Early Power Line Safety Studies

The following sections are an excerpt from the section on early electric power lines safety studies from Chapter 8, Man Made Electromagnetic Radiation Fields, of the book "Cross Currents: the Perils of Electrical Pollution" by Robert O. Becker.

Early Power Line Studies

While these events were going on, we started a study in my own lab to look for potential effects of chronic exposure to 60-cycle power fields.  We exposed rats continuously to a 60-Hz electric field for three generations, and we determined the infant mortality rate and average body weight of the offspring from each generation.  We found obvious, significant differences between experimental and control animals in each generation, with the exposed animals having higher infant-mortality rates and lower birth weightts than the unexposed controls.  These results were identical to those found in rat populations that were continuously subjected to stress.

During this time, I received an interesting letter from Dr. F. Stephen Perry, who worked for the British national Health Service as a family-practice physician in a relatively rural area of England.  He had observed that his patients who lived near electric-power lines appeared to have a higher incidence of mental disturbances and suicide.  When he mentioned this to various authorities in Britain, he was not well received.

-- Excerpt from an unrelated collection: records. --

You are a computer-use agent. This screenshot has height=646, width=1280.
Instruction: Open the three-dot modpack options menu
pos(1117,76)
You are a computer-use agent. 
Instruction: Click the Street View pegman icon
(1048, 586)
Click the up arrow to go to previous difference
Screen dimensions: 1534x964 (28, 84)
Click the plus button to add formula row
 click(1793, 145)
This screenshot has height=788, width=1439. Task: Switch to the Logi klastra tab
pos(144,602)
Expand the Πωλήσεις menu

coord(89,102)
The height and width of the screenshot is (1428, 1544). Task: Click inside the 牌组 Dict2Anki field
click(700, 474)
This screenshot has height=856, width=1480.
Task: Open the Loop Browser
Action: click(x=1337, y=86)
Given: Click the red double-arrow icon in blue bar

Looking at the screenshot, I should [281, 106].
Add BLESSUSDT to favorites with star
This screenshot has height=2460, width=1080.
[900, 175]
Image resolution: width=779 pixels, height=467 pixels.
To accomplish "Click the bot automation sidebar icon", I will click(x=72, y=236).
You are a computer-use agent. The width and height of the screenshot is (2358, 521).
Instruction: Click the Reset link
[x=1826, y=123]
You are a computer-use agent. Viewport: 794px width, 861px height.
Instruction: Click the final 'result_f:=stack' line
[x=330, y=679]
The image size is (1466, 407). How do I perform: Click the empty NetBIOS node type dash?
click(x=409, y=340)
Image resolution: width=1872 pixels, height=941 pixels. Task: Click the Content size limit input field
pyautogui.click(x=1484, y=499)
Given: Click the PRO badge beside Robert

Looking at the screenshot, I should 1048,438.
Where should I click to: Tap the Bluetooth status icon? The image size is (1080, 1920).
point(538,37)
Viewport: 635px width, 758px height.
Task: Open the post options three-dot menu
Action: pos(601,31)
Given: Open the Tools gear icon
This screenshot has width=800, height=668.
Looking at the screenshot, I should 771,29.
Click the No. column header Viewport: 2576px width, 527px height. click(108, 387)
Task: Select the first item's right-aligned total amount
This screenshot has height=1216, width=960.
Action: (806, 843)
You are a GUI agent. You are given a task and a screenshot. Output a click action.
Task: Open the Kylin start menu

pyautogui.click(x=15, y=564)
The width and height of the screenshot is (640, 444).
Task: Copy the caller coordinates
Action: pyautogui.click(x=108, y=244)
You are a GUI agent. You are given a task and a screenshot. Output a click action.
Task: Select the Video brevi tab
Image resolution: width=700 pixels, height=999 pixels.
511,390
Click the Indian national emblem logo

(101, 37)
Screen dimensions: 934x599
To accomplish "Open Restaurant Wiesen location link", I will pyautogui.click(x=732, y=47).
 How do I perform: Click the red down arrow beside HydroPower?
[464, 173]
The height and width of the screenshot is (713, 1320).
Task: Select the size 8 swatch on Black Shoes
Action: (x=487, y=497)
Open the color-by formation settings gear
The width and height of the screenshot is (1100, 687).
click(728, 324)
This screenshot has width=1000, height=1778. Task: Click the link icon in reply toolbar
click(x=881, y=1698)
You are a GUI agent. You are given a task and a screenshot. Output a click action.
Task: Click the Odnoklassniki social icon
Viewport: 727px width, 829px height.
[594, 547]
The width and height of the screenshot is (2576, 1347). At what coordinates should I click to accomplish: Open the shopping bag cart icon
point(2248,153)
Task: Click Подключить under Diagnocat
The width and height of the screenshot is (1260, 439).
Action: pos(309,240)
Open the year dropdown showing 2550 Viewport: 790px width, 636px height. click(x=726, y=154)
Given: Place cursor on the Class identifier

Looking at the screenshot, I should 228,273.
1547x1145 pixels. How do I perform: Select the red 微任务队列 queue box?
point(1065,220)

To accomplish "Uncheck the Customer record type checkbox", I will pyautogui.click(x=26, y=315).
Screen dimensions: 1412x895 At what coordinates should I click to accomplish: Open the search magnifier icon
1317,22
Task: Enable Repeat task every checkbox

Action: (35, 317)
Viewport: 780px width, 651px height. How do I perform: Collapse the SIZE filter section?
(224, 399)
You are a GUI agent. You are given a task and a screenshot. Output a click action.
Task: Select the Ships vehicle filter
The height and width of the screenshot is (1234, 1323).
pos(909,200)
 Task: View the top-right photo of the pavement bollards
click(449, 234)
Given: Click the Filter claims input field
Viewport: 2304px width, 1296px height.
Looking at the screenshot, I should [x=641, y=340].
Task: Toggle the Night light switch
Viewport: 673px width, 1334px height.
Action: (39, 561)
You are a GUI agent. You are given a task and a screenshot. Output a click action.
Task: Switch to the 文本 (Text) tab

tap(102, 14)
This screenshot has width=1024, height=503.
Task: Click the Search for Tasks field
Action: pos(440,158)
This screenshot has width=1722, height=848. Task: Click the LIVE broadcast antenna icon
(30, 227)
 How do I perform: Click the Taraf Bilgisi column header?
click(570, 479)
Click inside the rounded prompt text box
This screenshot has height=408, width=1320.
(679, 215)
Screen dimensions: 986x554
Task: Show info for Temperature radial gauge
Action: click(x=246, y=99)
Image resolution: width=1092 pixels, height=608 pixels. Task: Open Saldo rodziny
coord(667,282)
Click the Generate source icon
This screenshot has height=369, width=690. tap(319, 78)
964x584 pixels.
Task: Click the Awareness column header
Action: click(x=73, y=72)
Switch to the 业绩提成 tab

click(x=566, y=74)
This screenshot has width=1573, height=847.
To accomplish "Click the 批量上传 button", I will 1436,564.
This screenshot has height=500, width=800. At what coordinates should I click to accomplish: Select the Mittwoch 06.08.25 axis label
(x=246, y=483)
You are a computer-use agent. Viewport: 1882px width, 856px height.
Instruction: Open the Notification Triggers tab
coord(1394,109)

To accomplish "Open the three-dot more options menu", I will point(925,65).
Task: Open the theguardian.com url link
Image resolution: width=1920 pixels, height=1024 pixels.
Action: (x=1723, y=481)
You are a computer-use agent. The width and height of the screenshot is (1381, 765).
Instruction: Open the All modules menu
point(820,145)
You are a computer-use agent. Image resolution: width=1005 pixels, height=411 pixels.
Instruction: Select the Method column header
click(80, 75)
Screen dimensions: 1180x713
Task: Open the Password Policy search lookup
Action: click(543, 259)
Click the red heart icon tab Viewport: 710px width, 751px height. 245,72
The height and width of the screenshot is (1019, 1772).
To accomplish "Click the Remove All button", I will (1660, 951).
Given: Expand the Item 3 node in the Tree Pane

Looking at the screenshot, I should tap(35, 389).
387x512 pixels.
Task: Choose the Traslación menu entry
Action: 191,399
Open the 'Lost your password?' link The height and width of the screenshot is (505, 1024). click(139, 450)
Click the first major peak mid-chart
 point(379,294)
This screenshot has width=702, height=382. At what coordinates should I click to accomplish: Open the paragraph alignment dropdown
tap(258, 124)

He contacted me for advice on how to proceed with his own study.  My colleagues and I ultimately collaborated with Dr. Perry in an epidemiological study that showed a significant relationship between power line field exposures and suicide in his area.  We published the results of the first study in the scientific literature in 1976, just as the public hearings on the power lines were beginning.  A second study with Dr. Perry, in which the strength of the field from the lines was measured, was published as the hearings ended in 1979.

In the meantime, Dr. Nancy Wertheimer, an epidemiologist at the University of Colorado, was examining the possible relationship between the magnetic field from electrical lines (not the high-voltage power-transmission lines, but the connecting lines that are strung on poles along every street). She made a startling discovery:  60-cycle magnetic fields with strengths of only 3 milligauss (three-thousandths of a gauss) were statistically significantly related to the incidence of childhood cancers.  This filed strength is many times smaller than the Earth’s normal magnetic field strength, and it is far below the average strength of 100 milligauss at the distance of approximately fifty feet from the standard transmission line.

Wertheimer published her data in 1979.  Bother her paper and our two papers were immediately subjected to bitter criticism, on the basis that they simply could not be true; there was no physical link possible between such extremely week 60-Hz fields and living organisms.